### Brief
If a line below contains "agent", count it. Report the final total and nothing more.

### Extracted material
╔══
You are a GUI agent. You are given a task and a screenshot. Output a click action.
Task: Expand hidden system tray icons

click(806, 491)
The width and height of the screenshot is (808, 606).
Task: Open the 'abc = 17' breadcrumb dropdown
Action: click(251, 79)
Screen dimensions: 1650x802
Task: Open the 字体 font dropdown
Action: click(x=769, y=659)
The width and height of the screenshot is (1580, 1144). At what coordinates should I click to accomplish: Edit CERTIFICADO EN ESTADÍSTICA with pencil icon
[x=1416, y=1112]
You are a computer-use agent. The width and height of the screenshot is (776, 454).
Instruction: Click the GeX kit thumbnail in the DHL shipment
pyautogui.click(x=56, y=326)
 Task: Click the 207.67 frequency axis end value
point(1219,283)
╚══
### Completed exercise
2